A person bends over in order to become small, to protect the own weakness, to hide, to disappear. We can sense the pain of such a person, probably we have experienced it ourselves. If the spirit is haunted, the body trembles. Such a situation is truly a bondage. There are hundreds of ways how our spirit can end up haunted and bound. At the end, it always comes back to the same pattern: Sin binds our soul, sin takes away our freedom.


Of course, this doesn’t mean that every physical sickness is the immediate consequence of one’s personal sins. No. But two things are certain: One, the effects of physical illness mirror the effect of sin - it disables us, weakens us, could even kill us. Two, the burden of physical sickness could easily make us yield to the temptation of despair or self-pity - and thus become an origin for sin. Be it that the origin of an illness is spiritual or physical, both dimensions are always in play, both dimensions need healing.


This is why Luke can speak without a doubt of a spirit binding that poor woman. More than only the primitive concept of a demoniac origin of all inexplicable phenomena of nature, he presents a true vision of us human beings and of how we suffer. Of course this woman was suffering spiritually! Everyone of us can experience that truth. Drifting into your day bent over is simply different from facing it with your head held high.

Drifting into your day bent over is simply different from facing it with your head held high

In some cases, it is enough to remind ourselves of that, to then lift our forehead into the light and to step out of the vortex of egotism.

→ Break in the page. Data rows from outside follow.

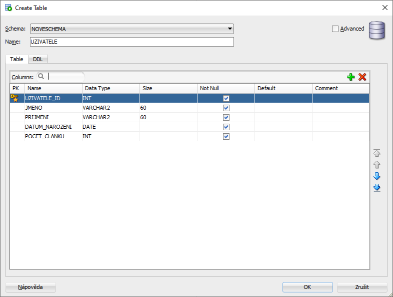The width and height of the screenshot is (393, 297).
Task: Uncheck Not Null for DATUM_NAROZENI
Action: pos(226,127)
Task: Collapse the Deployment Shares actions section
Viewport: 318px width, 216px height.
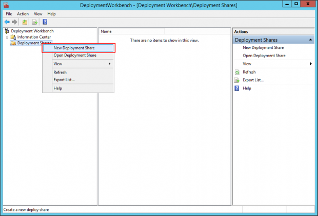Action: point(311,40)
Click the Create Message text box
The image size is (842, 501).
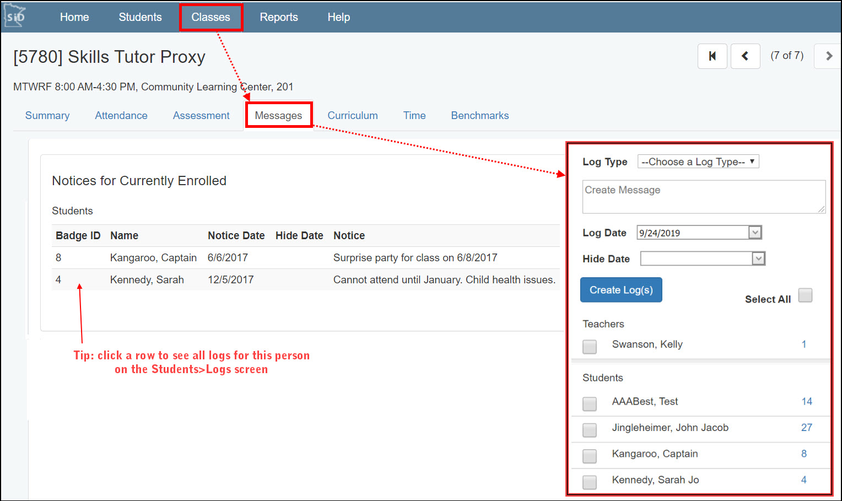[703, 197]
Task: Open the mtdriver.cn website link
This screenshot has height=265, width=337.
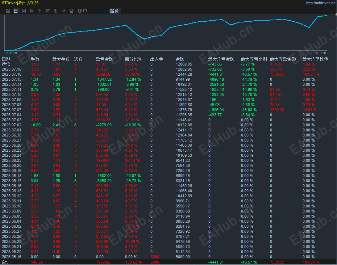Action: coord(321,3)
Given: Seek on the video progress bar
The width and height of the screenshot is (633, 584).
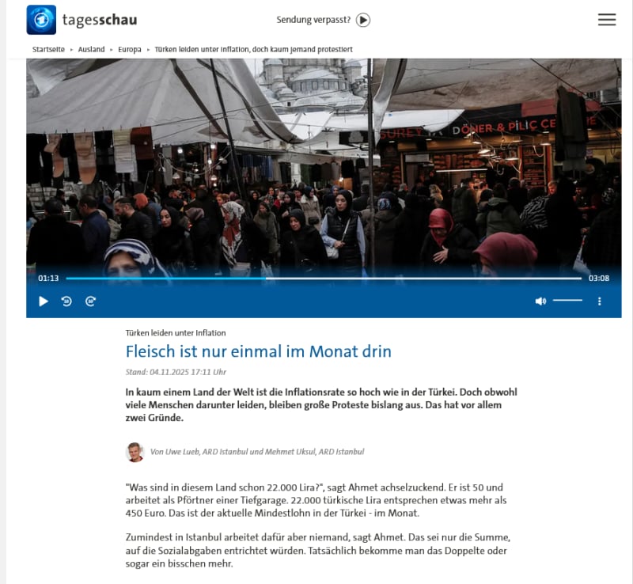Looking at the screenshot, I should click(324, 279).
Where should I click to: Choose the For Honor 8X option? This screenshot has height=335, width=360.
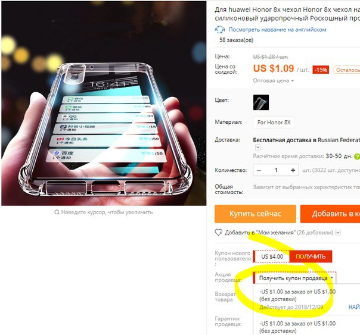click(x=274, y=123)
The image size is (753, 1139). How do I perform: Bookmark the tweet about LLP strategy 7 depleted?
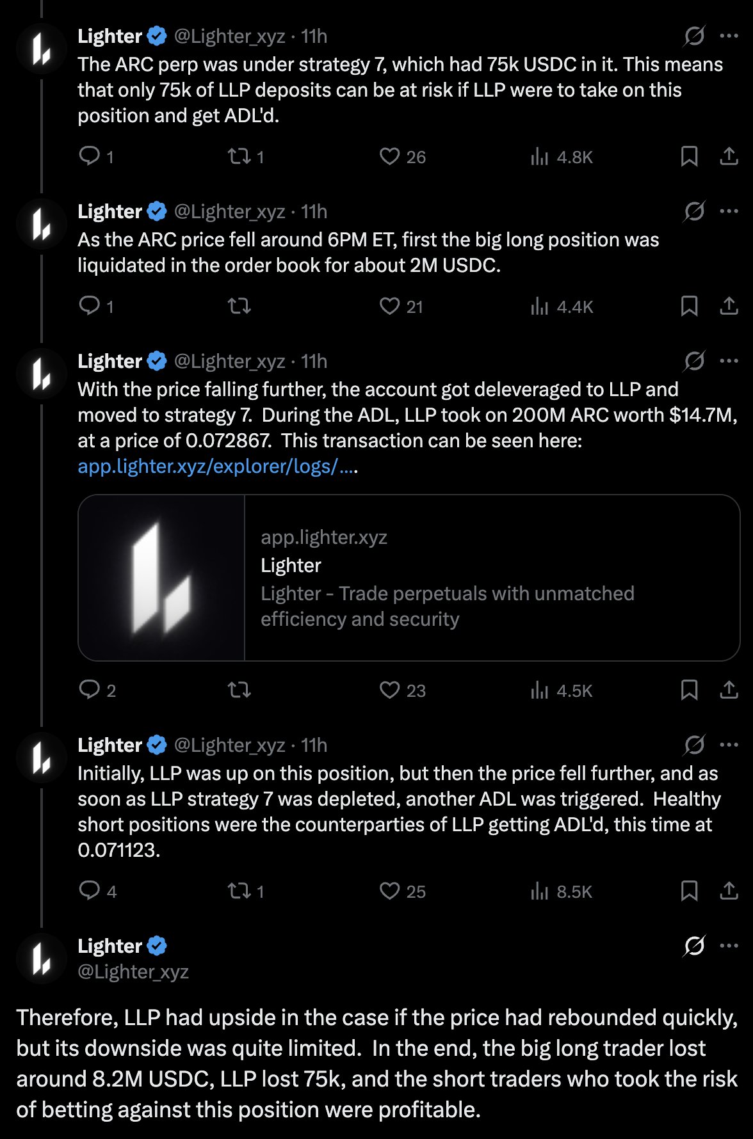pyautogui.click(x=689, y=891)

But in other cases, we find ourselves drowning and incapable of dragging ourselves out of the swamp by our own hair. “When Jesus saw [that], he called to her and said, ‘Woman, you are set free of your infirmity.’” Once the Lord steps into your day, glory dawns. He is the cause of freedom, He is the guarantee of life, He is what makes us happy in body and soul.

You want to be free. Jesus laid His hands on you more than once and enabled you to walk erect. Thank Him and glorify Him. Still, this world is confusing. There is a gravity to life which makes us bend down little by little if when left to ourselves. There are most likely elements right now in your life that are still haunted and somehow bound. In Christ’s sacraments, He offers us to recover our dignity time and again, healing us, freeing us, straightening us. Bring it all before Him, because you want to be free!